Here's the scenario: puppet server 4.5: I have ~ 1200 hosts on which I
want specific files in /root/bin on all hosts. A reasonably large subset of
those should have additional files in /root/bin as part of an home-grown
application management process. To be clear, none of the files from the
'all-host' group overlap with any of the files from the 'some-hosts' group.

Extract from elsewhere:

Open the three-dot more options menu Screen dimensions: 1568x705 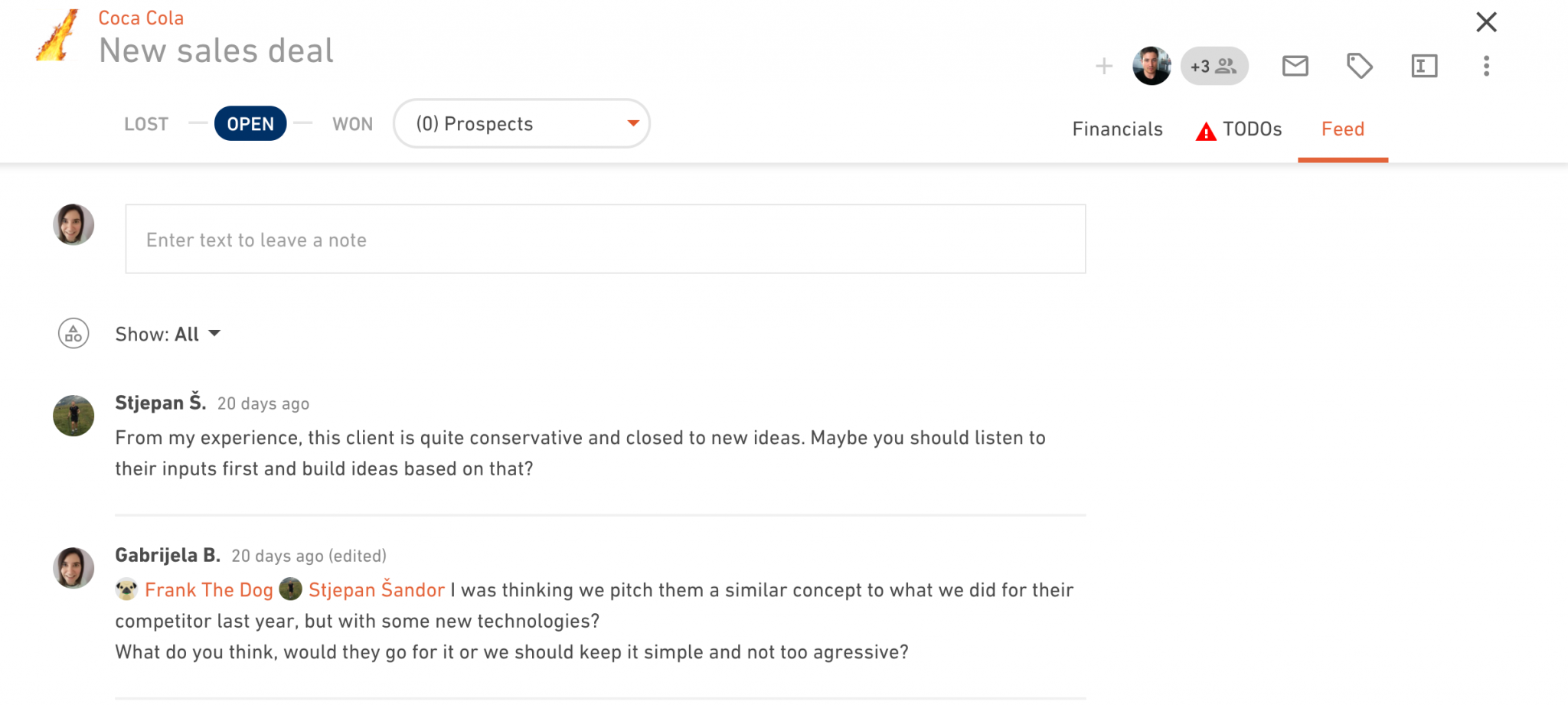coord(1486,66)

The all-host group is easy enough::
file { '/root/bin':
ensure => 'directory',
owner => 'root',
group => 'root',
mode => '0700',
recurse => true,
source => 'puppet:///modules/myroot/rootbin',
require => File['/root'],
}
So, that's worked for weeks now. In my company's slow migration to puppet
management, I'm finally to the point of adding some custom application
related files to /root/bin. On the surface, the some-hosts group is pretty
easy too::
file { 'webconfbin':
ensure => 'directory',
path => '/root/bin',
owner => 'root',
group => 'root',
mode => '0700',
recurse => true,
source => 'puppet:///modules/myroot/webconf',
}
As I suspected, that resulted in the bright red error message about
'resource /root/bin already declared'. The two options that I can think of
aren't particularly appetizing:
1. Add the files from some-hosts to all-hosts resulting in the app
management files being everywhere. These files, themselves, don't represent
a security issue, but it's not a very clean approach.
2. Use individual file resources. I could get away with that approach on
this one; but, when I run into a similar issue with dozens or 100s of files,
I'd hate to be specifying all those file resources.

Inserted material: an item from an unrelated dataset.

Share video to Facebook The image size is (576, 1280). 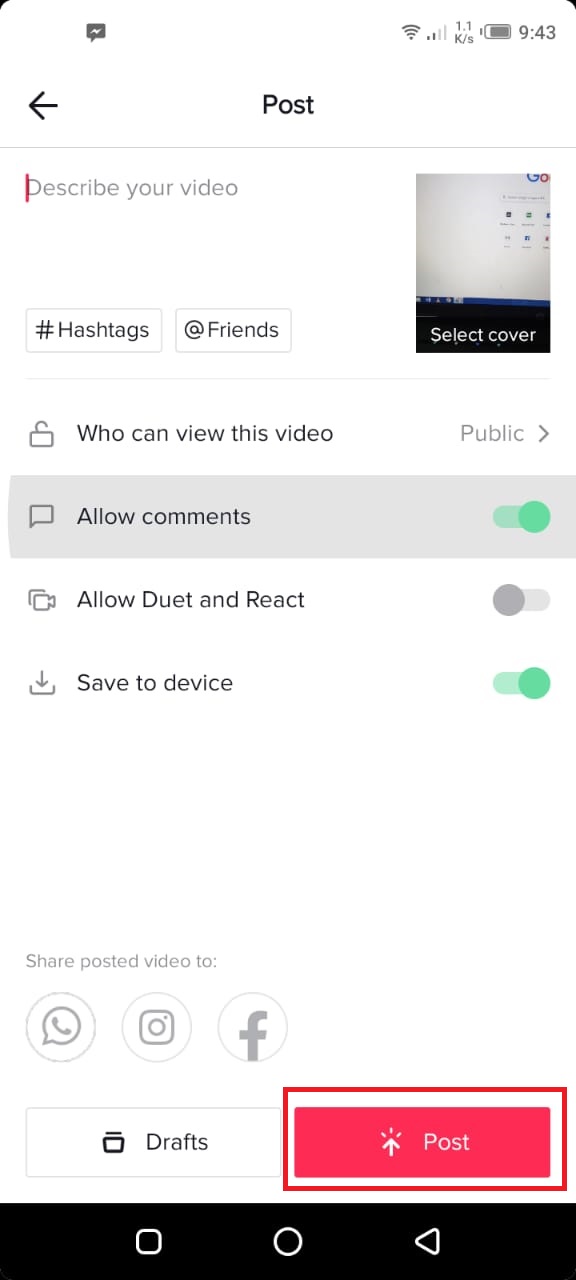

Realizing I probably took a wrong turn in my initial design and figuring
someone else has to have had run into this problem before, I'm asking the
experts. What's the right way to have a set of files on all hosts and a
different set of files on a subset of all hosts in the same directory?
I don't often comment on the puppet stuff, but yours made me need to chime
in and say this:
Recurse is an ugly, awful, terrible hack and should be deprecated.
I don't say that with any knowledge of the way it evolved or what its
future support status is, but if you look at it -- it's effectively an
expansion macro that turns into dozens or hundreds of File[] resources
(and interally -- can and MUST grow your manifest internally in-memory to
that size).
Judging by the fact that you're using a /bin directory to distribute
things, which I assume are binaries, or scripts, the thing that makes
sense here (especially with 1200 hosts) is to look in to using your OS's
package manager to accomplish this task -- where you could, possibly,
break out the installables by host-class. (i.e. the files in
yoursite-db.rpm would require the files in yoursite-common.rpm)
You could, then, use puppet to manage a local installable of that
distributable, with a notify action that ran the installer -- or you could
use the builtin package resource type with a local repo, and use require
=> latest to upgrade that, if you have a high change delta.
(Where I say RPM, subsitute OS package manager of choice, obviously).
Yes, this steps outside of puppet, but on its face, puppet is *config*
management, and what you seem to be trying to do, is not.
--